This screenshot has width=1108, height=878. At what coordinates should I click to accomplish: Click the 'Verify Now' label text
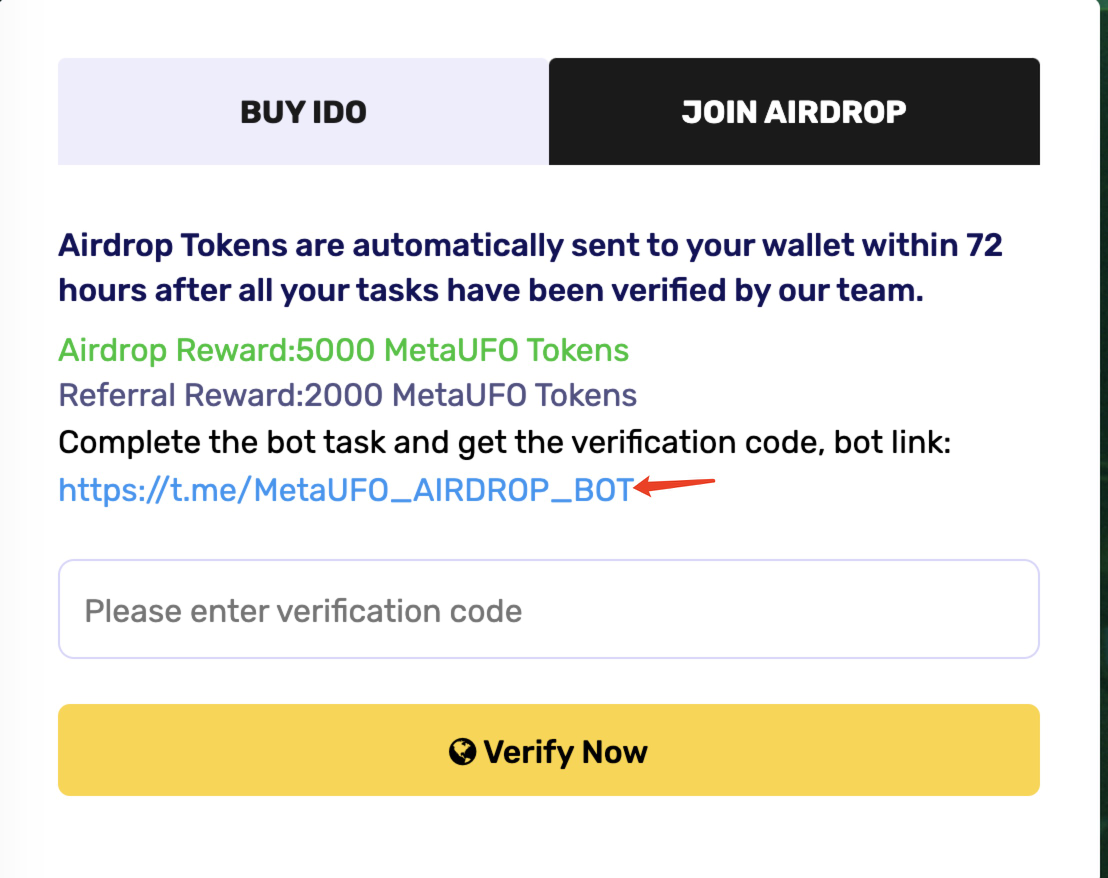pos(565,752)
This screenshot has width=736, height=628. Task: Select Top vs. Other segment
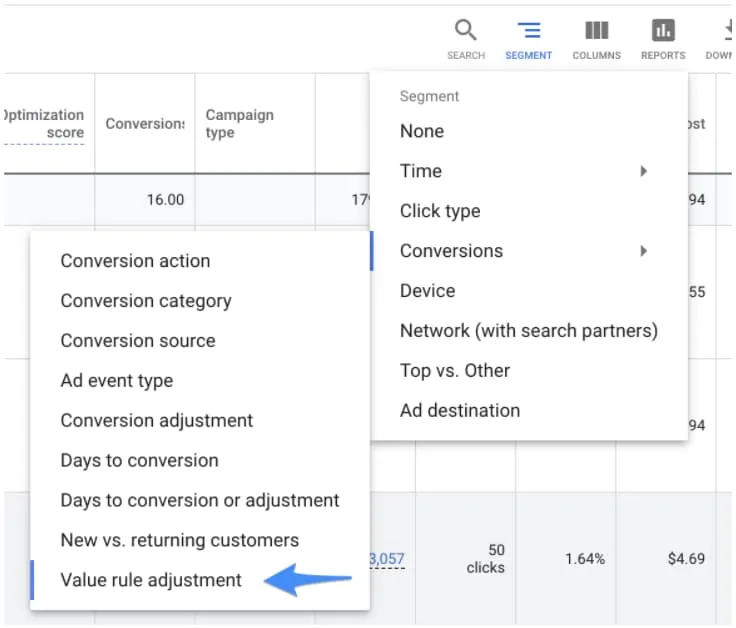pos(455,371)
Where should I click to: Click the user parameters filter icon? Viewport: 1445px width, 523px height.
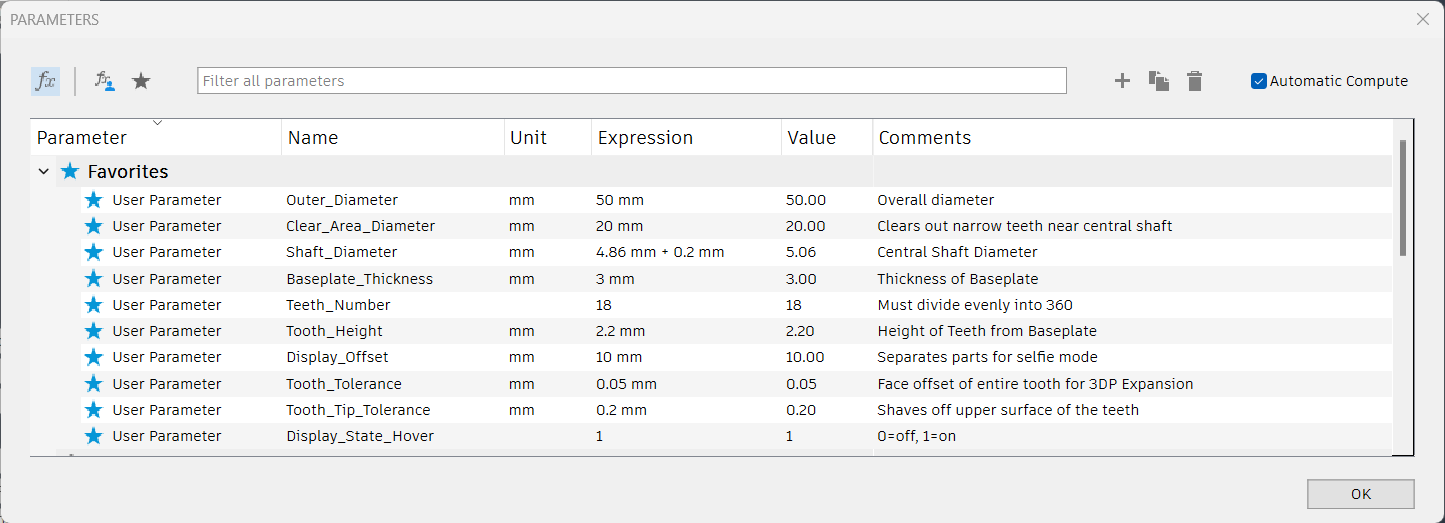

---+---

→ **What to do**:
Express the entries above as a JSON list of strings, with one string for each line and blank lines omitted. Leave the pictures out of the answer.

→ **Solution to this problem**:
[
  "This screenshot has width=1108, height=878. At what coordinates should I click to accomplish: Click the 'Verify Now' label text",
  "pos(565,752)",
  "This screenshot has width=736, height=628. Task: Select Top vs. Other segment",
  "pos(455,371)",
  "Where should I click to: Click the user parameters filter icon? Viewport: 1445px width, 523px height."
]